An early version of Fove’s eye-tracking VR goggles will be available to developers and enthusiasts for pre-order on Nov. 2, and the headset will cost about the same as Facebook’s $600 Oculus, Kojima said. She contends that her startup’s technology will help distinguish it from the first crop of rival headsets from Oculus, Sony Corp. and HTC Corp. Kojima, a former game producer at Sony, believes she’s one to two years ahead of the competition.

“I expect all the high-end headset companies to be assessing the benefits of eye tracking for next-generation VR headsets,” said Piers Harding-Rolls, head of games research at IHS Markit. “Interaction and immersion is probably where eye tracking could have the most impact.”

One of the challenges of storytelling in VR is that users can divert their attention away from the action in front of them by looking away. Knowing where the person is looking could help developers come up with techniques to guide people’s attention, Harding-Rolls said. For Samsung’s Gear VR, a portable headset that uses a smartphone to display images, eye tracking can help extend battery life, according to Kojima. That is accomplished by focusing precious processing power on the areas of the screen where the user is looking, a technique known as foveated rendering.

An avid gamer, Kojima said she was always frustrated that interactions with digital characters involved too much text. She spearheaded a project at Sony to add eye tracking to the PlayStation Vita portable player, but that got axed. Then she shifted her focus to virtual reality and continued working nights and weekends. Kojima collaborated with Lochlainn Wilson, an engineer she met while studying in Australia and the company’s current chief technology officer, to develop a prototype over Skype and email.

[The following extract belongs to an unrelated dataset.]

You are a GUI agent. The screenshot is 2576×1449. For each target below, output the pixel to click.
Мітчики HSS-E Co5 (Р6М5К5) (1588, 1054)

“It’s a VR experience where you are not just watching, but also being watched,” Kojima said.

One demo by Fove offers a hint of what’s possible: You’re in a warehouse, being interrogated by a masked kidnapper. He presents you with photos of three people to look at, one of whom is an ally. Letting the gaze linger on your collaborator will cause the man to be shot. And don’t try to look away, it will only make the kidnapper more irate. An engineer monitoring the demo on a separate screen reveals some of the magic: a ghostly view of the player’s moist eyeballs with a computer-generated overlay following the darting iris. The software has had to evolve to avoid getting fooled by a particularly heavy application of mascara or eyelashes that might be in the way.

The basic technology behind eye-tracking is not new, but where Fove seeks to make a difference is in the software. The startup is seeking to amass a large quantity of eye-movement data, which Fove’s two deep-learning specialists will feed into neural networks to improve tracking algorithms. Launching a headset is the best way to collect and analyze that data, Kojima said.

“It all depends on how things play out in 2017,” said Kojima, who is also considering licensing Fove’s technology to other headset makers. “I can see it going both ways. We could become something like Dolby. You may see Powered by Fove on other companies’ headsets.”